How to catch Linux system intruders

System intruders
Tripwire is a standard package for many Linux distros, and even when it's not installed by default, it's only a click away in your Package Manager

There's no doubt that Linux is a secure operating system. However, nothing is perfect. Millions of lines of code are churned through the kernel every second and it only takes a single programming mistake to open a door into the operating system. If that line of code happens to face the Internet, that's a backdoor to your server.

The eyes have it

Patches are often released quicker and more often for Linux systems than they are for proprietary products. This is because anyone can take a look at the code – and thousands of developers regularly do. This 'many eyes' approach, which was advanced by Linus Torvalds, means that problems like back doors are usually found quickly. It also means that fixes are released just as quickly.

There's been a very vocal debate on the Linux kernel mailing list recently, with developers arguing about whether security bugs that are fixed should be formally announced and documented. Torvalds believes that making a big song and dance about security patches attracts the attention of miscreants like bees to honey. Others believe that anything but complete openness goes against the philosophy of Free Software.

The debate is still burning, but while the overlords of the Linux kernel are deciding which way to swing, there's a great deal you can do to protect your system, even if an Internet facing service is compromised in some way.

Watching for traps with Tripwire

Tripwire generates checksums from all the essential binaries that are running on your system. Every file has a completely unique checksum. If a single bit of data changes in the file, the checksum it generates will be completely different.

These checksums can't be cracked or duplicated because they rely on a tried and tested method of encryption. Using this database of checksums, Tripwire will periodically recheck the value of each binary file in its database. If any file has changed, the wire is tripped and an alarm is signalled.

This system is incredibly effective, because the first thing a hacker usually does when they gain access to your system is replace important system files with their own version. This is known as a 'rootkit', and it means that the hacker can always access your system – even after you locate and update the original 'back door' security problem.
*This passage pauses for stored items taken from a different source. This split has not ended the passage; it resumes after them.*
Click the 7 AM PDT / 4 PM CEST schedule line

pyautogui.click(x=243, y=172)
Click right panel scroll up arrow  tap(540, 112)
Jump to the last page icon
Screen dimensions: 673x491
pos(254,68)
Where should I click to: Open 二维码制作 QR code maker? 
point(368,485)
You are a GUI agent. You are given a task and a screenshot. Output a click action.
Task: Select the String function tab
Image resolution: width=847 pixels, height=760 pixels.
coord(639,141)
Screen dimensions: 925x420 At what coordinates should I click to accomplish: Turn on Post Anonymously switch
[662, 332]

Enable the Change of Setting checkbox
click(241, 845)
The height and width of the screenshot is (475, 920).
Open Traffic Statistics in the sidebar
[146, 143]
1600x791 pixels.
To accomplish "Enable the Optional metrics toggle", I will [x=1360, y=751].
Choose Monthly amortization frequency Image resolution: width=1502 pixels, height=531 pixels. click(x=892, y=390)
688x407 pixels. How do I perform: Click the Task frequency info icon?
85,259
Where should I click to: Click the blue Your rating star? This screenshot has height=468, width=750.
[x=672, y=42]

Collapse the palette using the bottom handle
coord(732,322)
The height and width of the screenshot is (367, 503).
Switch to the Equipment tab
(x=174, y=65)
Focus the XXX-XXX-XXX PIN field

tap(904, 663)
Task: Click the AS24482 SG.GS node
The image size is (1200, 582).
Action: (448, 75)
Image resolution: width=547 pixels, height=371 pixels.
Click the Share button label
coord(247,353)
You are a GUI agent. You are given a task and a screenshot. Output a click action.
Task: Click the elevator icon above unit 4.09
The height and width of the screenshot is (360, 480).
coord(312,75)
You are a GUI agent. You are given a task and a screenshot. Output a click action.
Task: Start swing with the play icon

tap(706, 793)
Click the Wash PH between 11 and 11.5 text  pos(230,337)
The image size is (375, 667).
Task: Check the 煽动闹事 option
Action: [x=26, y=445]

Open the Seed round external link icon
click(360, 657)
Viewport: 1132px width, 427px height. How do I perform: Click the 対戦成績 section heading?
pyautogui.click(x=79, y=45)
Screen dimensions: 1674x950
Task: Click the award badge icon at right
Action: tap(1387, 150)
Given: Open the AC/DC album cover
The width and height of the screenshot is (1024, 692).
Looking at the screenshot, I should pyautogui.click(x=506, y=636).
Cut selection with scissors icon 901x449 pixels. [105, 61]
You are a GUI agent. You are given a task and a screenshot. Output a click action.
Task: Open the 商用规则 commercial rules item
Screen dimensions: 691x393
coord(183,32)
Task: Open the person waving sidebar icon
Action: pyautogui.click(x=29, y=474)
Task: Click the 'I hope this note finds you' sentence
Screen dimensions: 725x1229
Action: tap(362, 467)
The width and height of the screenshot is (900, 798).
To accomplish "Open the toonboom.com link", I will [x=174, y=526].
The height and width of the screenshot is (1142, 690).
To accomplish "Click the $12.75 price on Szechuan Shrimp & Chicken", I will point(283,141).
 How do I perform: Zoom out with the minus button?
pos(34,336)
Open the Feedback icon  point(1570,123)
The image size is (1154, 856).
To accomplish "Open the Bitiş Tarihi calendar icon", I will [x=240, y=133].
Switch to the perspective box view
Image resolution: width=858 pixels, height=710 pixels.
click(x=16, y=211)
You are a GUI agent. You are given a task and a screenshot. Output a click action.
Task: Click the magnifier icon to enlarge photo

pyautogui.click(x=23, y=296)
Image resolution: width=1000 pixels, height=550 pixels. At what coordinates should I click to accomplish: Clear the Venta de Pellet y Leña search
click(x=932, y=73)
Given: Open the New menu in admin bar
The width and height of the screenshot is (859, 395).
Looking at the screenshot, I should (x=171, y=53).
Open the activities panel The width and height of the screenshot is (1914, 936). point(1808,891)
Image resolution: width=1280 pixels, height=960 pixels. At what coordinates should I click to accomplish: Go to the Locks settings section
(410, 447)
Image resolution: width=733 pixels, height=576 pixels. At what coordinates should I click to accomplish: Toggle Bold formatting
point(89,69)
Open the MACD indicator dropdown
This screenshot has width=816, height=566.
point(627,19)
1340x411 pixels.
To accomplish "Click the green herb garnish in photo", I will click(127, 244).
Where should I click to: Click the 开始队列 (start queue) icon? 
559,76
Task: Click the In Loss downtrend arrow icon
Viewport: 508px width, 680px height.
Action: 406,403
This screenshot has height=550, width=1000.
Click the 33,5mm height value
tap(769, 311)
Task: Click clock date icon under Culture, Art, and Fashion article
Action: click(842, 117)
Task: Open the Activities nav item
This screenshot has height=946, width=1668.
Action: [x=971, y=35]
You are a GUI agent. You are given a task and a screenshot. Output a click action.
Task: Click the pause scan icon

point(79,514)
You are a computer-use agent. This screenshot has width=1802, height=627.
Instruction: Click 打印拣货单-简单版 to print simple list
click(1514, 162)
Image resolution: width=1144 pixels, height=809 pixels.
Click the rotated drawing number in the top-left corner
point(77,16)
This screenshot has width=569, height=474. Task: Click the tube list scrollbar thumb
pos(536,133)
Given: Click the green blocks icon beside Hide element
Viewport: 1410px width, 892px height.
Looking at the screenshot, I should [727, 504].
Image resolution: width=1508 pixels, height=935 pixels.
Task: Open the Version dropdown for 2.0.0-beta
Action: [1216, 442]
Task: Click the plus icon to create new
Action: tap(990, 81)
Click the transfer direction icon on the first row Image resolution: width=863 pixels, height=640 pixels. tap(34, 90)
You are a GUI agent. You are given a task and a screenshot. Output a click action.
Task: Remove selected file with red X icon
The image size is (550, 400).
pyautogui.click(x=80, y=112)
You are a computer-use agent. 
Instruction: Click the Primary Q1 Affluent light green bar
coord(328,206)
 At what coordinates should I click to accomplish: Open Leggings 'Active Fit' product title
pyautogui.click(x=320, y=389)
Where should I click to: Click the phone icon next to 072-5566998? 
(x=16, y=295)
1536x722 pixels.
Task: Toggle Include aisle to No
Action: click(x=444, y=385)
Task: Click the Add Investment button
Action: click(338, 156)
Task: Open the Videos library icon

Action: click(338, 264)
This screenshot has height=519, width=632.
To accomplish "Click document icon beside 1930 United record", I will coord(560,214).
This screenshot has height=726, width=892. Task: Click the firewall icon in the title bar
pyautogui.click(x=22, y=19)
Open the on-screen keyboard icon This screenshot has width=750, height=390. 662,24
There are various tools that look for the tell-tale signature of a rootkit installation, but Tripwire pre-empts these tools by catching changes to the file system – hopefully before the rootkit can even be used. For this reason, you can find Tripwire in the package repository of nearly every Linux distribution we can think of. Just search for it and install.

Tripwire defence has been so successful that a proprietary company has been launched on the back of the original Tripwire product; both are confusingly called Tripwire. Thankfully, however, the opensource version of the software is still popular, despite the fact that, like all Linux security tools, it takes a considerable effort to get it working.

Most of that effort is to do with editing arcane configuration files. Choosing Ubuntu or Debian can help with this, as both of these distributions include a quick setup wizard when you install the packages. We've used Ubuntu Hardy Heron in the example configuration below. We've also provided the manual commands for configuration if you're using a different distribution.

Make sure everything that needs to be installed is installed. If you add more packages after the Tripwire installation, you'll have to go through a rather convoluted reconfiguration routine. For this reason, it's more straightforward to install Tripwire after you've configured and set up the server exactly as you need it.